В 1923 г. вышло в свет капитальное руководство видного отечественного психиатра профессора В.П. Осипова, заведо­вавшего тогда кафедрой психиатрии Военно-медицинской ака­демии, — «Курс общего учения о душевных болезнях». Обшир­ная XXXIX глава этой книги (13 страниц большого формата) посвящена «признакам вырождения». Используя мировую ли­тературу, относящуюся к данной проблеме, автор описывает наиболее известные уклонения в развитии организма человека. Заканчивает он эту главу таким образом: «Из сказанного вы­текает, что значение так называемых физических признаков вырождения было преувеличено в значительной степени, и что они не могут служить патогномоническими признаками психо­патической наследственности и состояния вырождения их носи­теля. В этом отношении положительное значение должно быть сохранено за резко выраженными признаками, как микро- и макроцефалия, инфантилизм и др., за концентрацией признаков, что же касается мелких, одиночных признаков, как не­большие асимметрии строения тела или недостаточная выра­женность ушных мочек, то никакого существенного значения, как показателям состояния вырождения, им придавать нельзя.

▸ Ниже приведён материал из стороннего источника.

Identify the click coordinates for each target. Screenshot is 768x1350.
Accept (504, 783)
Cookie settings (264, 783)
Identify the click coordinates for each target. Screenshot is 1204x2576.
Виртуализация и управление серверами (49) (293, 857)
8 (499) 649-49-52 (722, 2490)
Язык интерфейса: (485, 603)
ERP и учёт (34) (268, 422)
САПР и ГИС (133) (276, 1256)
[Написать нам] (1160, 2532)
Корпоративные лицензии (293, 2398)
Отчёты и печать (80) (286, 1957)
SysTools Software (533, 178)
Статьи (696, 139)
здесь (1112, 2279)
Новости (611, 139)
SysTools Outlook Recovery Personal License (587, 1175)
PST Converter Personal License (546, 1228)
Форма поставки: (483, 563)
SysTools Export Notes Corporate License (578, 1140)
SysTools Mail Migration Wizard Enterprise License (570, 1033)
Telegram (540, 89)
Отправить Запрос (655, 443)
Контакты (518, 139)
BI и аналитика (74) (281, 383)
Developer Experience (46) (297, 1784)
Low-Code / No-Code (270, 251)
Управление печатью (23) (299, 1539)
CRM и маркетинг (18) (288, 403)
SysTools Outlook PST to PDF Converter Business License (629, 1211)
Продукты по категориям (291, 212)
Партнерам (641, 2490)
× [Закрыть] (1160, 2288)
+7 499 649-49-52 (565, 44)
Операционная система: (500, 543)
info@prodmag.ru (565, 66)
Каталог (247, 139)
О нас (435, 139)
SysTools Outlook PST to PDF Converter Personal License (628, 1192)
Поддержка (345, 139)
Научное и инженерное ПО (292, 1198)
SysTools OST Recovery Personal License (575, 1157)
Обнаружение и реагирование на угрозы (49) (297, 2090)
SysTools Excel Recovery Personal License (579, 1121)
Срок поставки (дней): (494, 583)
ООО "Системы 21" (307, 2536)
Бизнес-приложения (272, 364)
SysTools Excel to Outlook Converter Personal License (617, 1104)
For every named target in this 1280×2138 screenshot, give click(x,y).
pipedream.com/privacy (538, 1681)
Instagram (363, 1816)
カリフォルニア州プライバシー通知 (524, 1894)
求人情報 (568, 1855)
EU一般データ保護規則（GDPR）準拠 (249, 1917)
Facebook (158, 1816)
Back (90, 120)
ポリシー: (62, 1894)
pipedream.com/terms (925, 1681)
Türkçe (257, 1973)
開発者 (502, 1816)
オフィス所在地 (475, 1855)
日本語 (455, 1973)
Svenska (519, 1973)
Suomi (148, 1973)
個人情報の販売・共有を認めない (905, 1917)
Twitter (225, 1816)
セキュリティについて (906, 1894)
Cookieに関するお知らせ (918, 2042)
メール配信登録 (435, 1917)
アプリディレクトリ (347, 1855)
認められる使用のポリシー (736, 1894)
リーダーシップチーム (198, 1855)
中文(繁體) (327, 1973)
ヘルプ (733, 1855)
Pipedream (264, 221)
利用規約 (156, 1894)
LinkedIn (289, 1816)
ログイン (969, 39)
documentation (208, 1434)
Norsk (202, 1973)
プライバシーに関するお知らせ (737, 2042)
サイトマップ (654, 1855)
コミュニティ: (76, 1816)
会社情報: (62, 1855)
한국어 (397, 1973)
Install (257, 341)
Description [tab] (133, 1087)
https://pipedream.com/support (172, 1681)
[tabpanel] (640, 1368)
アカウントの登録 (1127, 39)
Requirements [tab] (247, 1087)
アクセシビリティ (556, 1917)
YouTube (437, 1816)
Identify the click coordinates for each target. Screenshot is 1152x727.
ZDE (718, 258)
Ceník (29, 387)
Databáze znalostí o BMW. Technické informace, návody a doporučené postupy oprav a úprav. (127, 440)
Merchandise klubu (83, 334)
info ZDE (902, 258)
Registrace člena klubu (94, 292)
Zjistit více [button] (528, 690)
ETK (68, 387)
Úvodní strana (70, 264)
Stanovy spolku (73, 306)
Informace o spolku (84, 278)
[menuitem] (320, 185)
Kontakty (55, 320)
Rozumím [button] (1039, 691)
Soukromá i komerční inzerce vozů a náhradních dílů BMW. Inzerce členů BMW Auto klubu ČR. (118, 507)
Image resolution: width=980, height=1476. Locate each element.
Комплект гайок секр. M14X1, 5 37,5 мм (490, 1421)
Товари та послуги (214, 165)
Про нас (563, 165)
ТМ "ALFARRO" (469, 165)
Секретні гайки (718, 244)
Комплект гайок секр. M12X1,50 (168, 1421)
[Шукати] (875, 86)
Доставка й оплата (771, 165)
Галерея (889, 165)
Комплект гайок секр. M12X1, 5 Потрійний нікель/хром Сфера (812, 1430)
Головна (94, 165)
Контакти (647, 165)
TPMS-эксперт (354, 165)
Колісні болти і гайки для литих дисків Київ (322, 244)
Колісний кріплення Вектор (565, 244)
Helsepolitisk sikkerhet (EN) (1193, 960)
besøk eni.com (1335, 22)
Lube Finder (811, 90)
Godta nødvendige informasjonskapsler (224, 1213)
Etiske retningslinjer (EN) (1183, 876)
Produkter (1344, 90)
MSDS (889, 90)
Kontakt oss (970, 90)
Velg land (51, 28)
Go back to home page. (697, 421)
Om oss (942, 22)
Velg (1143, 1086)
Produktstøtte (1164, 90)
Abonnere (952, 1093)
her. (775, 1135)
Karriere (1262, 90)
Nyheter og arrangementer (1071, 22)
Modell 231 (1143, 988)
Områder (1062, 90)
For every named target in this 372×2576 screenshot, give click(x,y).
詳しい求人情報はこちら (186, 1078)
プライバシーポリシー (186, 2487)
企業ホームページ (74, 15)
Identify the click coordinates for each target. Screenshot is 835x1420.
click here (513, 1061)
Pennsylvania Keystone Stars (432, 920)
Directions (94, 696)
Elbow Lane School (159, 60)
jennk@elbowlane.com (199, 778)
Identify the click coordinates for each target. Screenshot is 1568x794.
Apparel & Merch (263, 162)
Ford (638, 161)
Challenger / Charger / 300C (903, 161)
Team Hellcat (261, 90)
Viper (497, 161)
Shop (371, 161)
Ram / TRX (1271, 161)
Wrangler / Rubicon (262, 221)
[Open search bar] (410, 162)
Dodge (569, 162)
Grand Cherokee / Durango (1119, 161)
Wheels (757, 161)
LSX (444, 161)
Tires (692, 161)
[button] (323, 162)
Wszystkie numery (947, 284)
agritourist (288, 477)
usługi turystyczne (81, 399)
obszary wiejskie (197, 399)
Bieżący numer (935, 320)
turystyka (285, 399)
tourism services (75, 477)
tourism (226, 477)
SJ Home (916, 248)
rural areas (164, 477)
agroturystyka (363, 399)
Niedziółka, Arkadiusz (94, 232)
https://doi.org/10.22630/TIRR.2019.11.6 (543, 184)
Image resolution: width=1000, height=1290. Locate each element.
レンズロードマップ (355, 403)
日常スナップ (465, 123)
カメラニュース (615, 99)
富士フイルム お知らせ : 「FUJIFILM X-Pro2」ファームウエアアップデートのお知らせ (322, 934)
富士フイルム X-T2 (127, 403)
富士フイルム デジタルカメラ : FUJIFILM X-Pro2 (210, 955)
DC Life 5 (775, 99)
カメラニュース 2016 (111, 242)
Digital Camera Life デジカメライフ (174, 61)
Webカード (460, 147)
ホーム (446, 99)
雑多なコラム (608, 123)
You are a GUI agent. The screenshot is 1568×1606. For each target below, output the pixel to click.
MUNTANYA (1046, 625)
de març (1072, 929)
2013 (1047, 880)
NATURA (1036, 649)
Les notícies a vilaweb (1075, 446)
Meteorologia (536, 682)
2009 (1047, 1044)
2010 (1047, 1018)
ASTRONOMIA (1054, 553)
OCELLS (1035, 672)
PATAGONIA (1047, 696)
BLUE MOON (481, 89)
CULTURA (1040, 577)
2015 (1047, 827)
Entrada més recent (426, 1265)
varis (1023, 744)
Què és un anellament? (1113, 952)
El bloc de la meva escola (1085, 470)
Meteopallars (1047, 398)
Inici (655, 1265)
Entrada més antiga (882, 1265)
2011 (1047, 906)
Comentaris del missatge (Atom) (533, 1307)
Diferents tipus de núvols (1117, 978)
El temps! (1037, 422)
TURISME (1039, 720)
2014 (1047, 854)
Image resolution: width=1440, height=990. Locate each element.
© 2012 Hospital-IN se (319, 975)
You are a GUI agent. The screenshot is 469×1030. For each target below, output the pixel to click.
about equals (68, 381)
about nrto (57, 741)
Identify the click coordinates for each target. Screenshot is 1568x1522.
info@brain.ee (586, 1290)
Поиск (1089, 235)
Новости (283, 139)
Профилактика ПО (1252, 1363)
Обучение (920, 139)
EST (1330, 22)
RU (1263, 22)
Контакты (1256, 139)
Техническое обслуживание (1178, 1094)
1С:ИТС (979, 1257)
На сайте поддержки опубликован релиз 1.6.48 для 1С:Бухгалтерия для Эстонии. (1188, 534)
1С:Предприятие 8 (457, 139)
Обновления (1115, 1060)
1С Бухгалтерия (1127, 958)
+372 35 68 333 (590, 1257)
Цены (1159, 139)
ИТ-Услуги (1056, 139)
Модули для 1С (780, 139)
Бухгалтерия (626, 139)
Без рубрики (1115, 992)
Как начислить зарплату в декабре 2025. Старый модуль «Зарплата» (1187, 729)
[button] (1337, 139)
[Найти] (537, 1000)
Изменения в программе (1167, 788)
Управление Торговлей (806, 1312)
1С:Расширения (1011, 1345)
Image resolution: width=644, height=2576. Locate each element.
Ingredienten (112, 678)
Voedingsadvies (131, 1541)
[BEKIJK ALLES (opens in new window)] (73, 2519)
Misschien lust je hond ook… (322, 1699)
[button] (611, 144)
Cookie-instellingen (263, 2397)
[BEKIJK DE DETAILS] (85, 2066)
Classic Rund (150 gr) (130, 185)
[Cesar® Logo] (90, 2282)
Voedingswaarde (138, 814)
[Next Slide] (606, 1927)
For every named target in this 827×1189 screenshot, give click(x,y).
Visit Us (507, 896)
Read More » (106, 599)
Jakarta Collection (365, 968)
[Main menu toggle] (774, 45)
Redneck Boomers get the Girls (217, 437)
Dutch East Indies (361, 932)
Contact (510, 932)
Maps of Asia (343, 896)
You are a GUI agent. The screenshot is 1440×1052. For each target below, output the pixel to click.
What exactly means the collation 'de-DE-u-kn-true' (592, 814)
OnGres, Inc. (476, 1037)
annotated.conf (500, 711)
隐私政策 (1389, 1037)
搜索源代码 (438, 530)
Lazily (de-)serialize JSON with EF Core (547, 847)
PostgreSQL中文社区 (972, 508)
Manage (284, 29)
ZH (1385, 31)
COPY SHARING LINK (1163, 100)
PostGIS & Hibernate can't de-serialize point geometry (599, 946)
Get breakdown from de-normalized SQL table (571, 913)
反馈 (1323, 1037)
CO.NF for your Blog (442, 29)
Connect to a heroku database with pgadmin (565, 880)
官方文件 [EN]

Значение так называемых физических признаков вырождения чрезвычайно условно и относительно. Поэтому, прочитав главу, содержание которой состоит из описания т. наз. физических признаков вырождения, не следует приходить в ужас, отметив у себя наличность некоторых из этих признаков, так как ника­ких ужасающих представлений связывать с ними нельзя, а кро­ме того надо помнить, что наряду с отрицательными силами вырождения действуют с еще большей энергией возрождаю­щие силы природы». В.П. Осипов приводит мнение психиатра Шоломовича (1913), который на основании своих исследований пришел к заключению, что физические «признаки вырождения», встре­чаясь почти одинаково часто у душевнобольных и здоровых, наследственно отягощенных и неотягощенных, не имеют прямо­го отношения к наследственному отягощению, не служат его показателями и не указывают на вырождение их носителя.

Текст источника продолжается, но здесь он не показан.